VL – total displacements of sliders and rod – Case II for different constant spring values (a) 25 N/m (b) 50 N/m

Therefore, the spring constant equal to 40 N/m was used for Case II. As a result, the system faster achieves the operating displacement, and the displacement characteristics are not deformed within the operating displacement range. However, the system does not return to its initial position and oscillates, see Fig. 10.26.

Fig. 10.26
figure 26

VL -- (a) Total displacements of sliders and rod -- one period, (b, c) characteristics of ejection and return of the rod in time -- Case II

The times of ejection and return of the rod for Case II are presented in Table 10.5. The return times were undefined because the rod does not return to its initial position (Fig. 10.27).

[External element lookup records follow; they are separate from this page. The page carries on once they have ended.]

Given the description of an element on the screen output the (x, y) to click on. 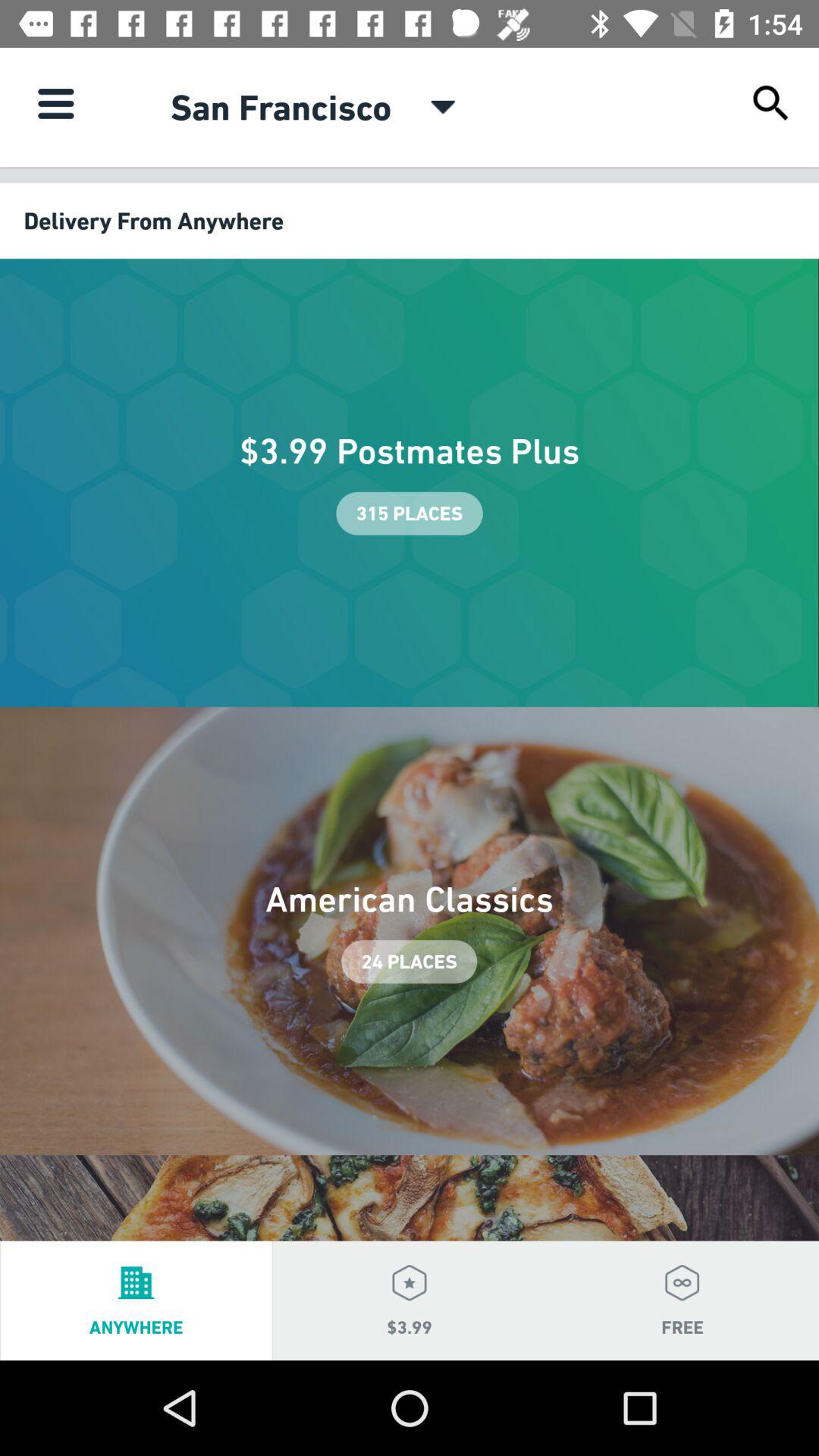
click item at the top left corner (55, 103)
Given the description of an element on the screen output the (x, y) to click on. 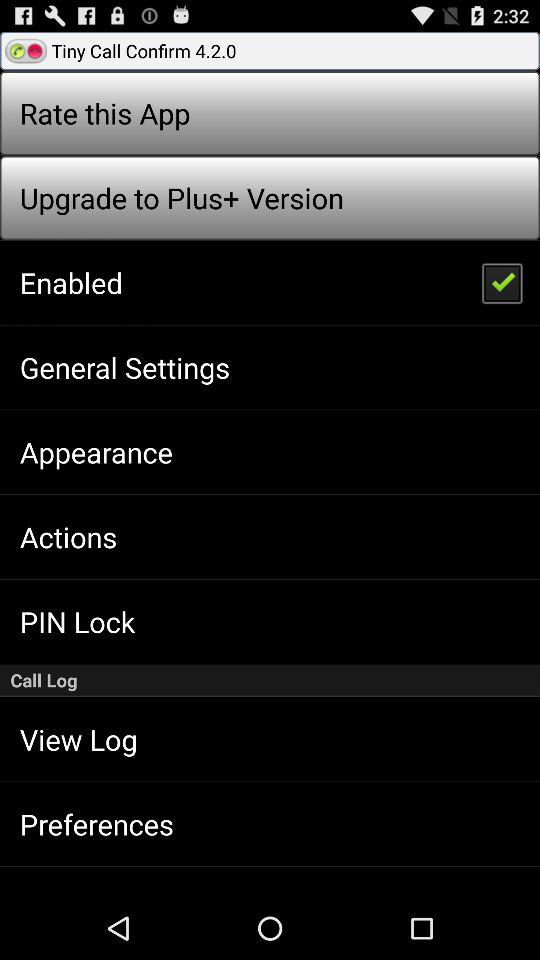
turn on item below enabled app (124, 367)
Given the description of an element on the screen output the (x, y) to click on. 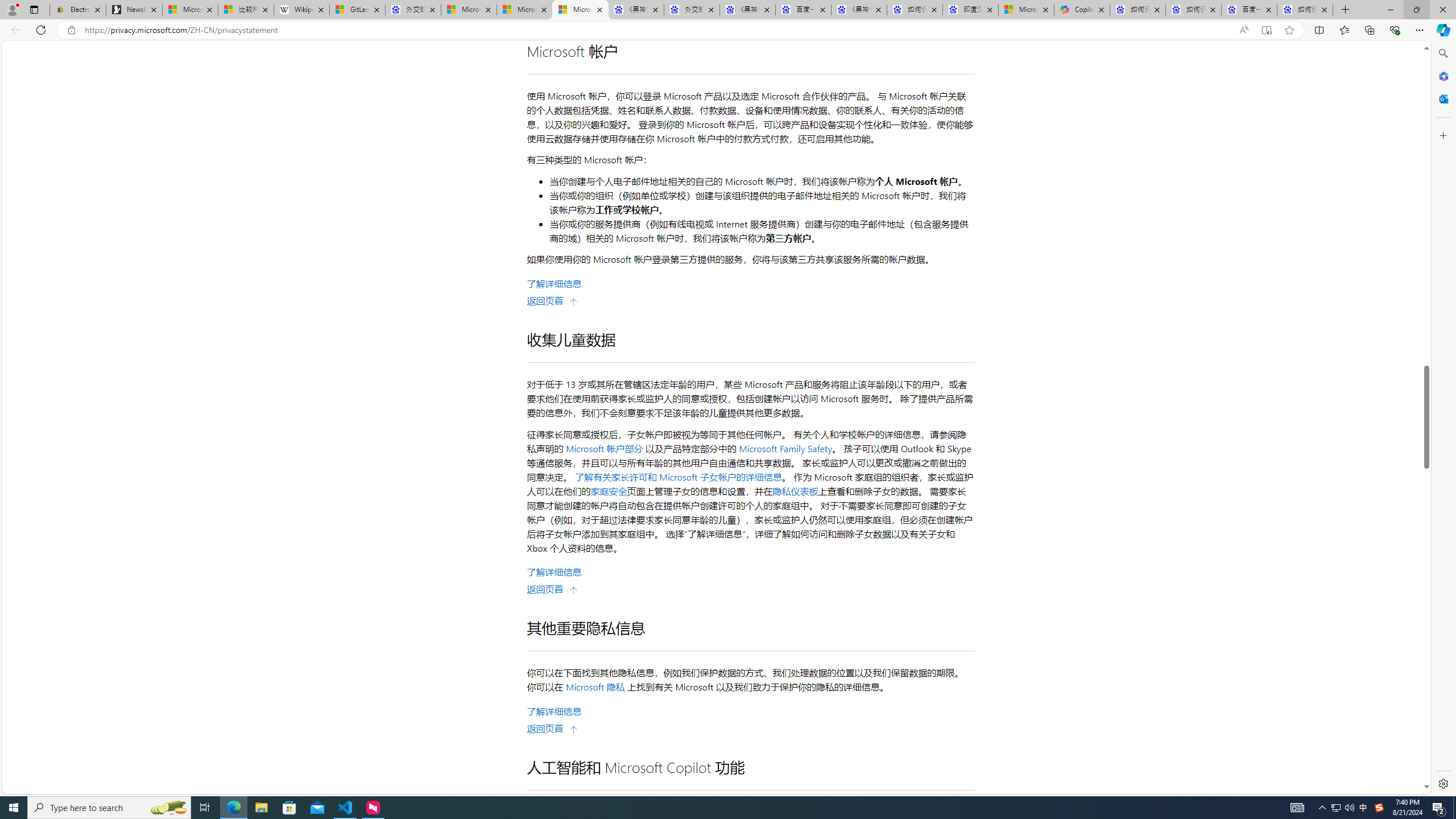
Copilot (1082, 9)
Wikipedia (301, 9)
Newsletter Sign Up (134, 9)
Given the description of an element on the screen output the (x, y) to click on. 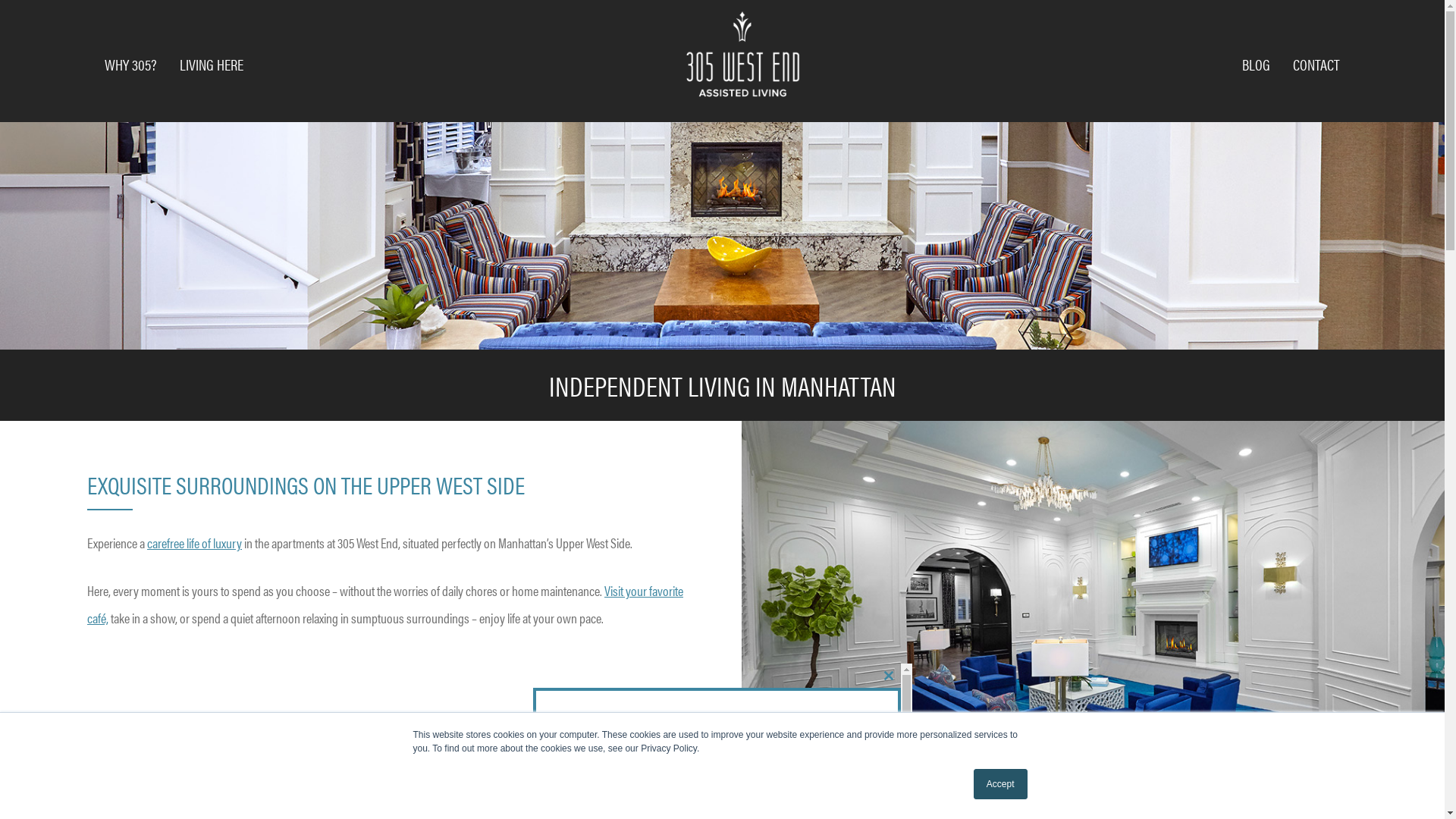
Close this module Element type: text (888, 675)
Accept Element type: text (1000, 783)
CONTACT Element type: text (1316, 64)
REQUEST A BROCHURE Element type: text (620, 797)
WHY 305? Element type: text (130, 64)
LIVING HERE Element type: text (211, 64)
carefree life of luxury Element type: text (194, 542)
BLOG Element type: text (1255, 64)
Given the description of an element on the screen output the (x, y) to click on. 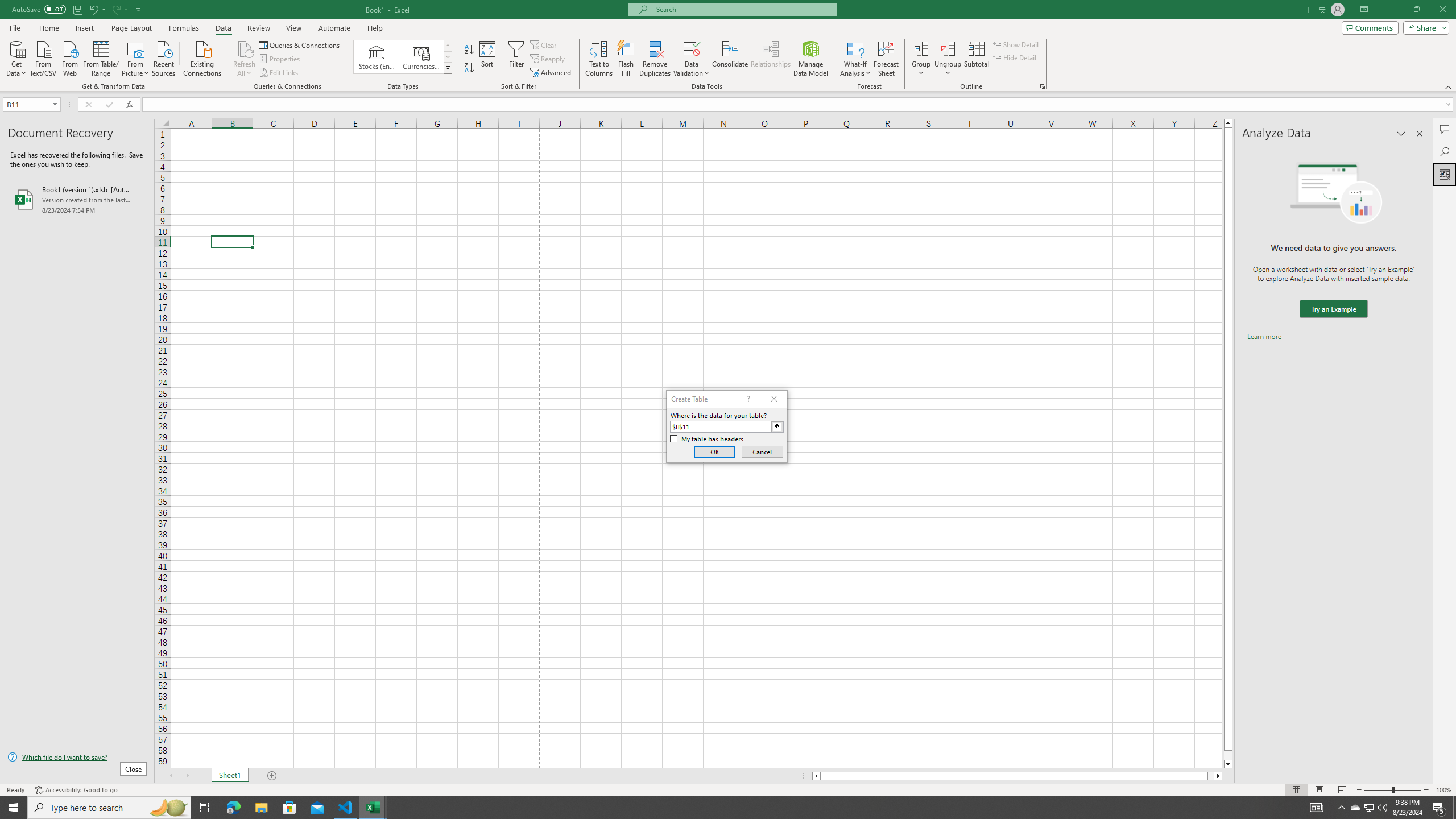
From Table/Range (100, 57)
Consolidate... (729, 58)
Sort Z to A (469, 67)
Class: MsoCommandBar (728, 45)
Learn more (1264, 336)
Forecast Sheet (885, 58)
Given the description of an element on the screen output the (x, y) to click on. 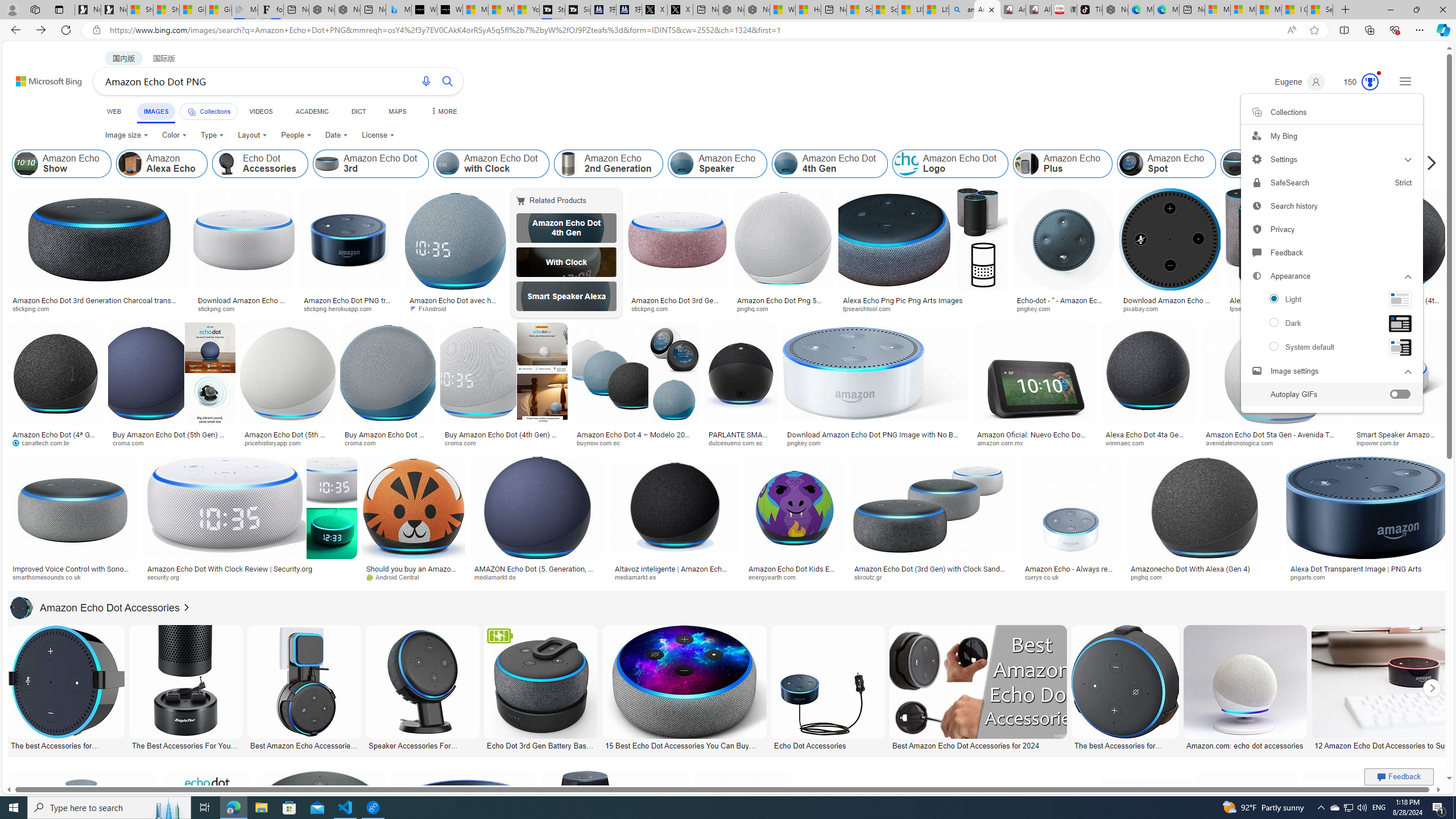
Type (212, 135)
Alexa Dot Transparent Image | PNG Artspngarts.comSave (1366, 521)
pixabay.com (1168, 308)
winmaec.com (1148, 442)
stickpng.com (677, 308)
winmaec.com (1128, 442)
Amazon Echo Dot PNG transparente - StickPNG (349, 303)
pngarts.com (1366, 576)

Table 10.5 Ejection and return time of rod, Case II
Fig. 10.27
figure 27

VL -- total displacements of sliders and rod, (ac) -- Case II with friction; (df) Case II with friction and aerodynamic load of rod

The use of aerodynamic loads of the rod results in stronger interaction between the frame and the moving rod. For Case III (Figs. 10.28 and 10.29) the modified control signal was used (the same as in Case I) and the same the spring constant (Table 10.6).

Fig. 10.28
figure 28

VL -- (a) Total displacements of sliders and rod -- one period, (b, c) characteristics of ejection and return of the rod in time -- Case III

Fig. 10.29
figure 29

VL -- Total displacements of sliders and rod, (ac) -- Case III with friction; (df) Case III with friction and aerodynamic load of rod

Table 10.6 Ejection and return time of rod, Case III

6 Conclusion

The main objective of the research was to build the Retractable rod Vortex Generator models using LMS software. The built models allow to analyze the system for various values of parameters. The one-dimensional model made in AMESim allowed preliminary simulation and analysis of the responses of individual moving parts. The three-dimensional model was made in VL. This model enables more realistic simulations of RrVG performance taking into account: loads of the rod, parameters of the friction force between the elements, position of the system (inclination angle), material of performance elements, and the optimized control signal. The simulation results showed the impact of the operation direction on system performance. Additionally, the change of the operation direction requires modification of parameters of individual elements (the main spring). When the system is directed down, the rod moves faster, but does not return to its original position. When typical materials (steel and aluminum) are used, the mass of the entire system is relatively low, which facilitates practical application. The simulations have shown that it is possible to obtain the time of rod ejection suitably shorter, as compared to the time of vortex generation (from the CFD results). In conclusion, the main objective of the research has been achieved.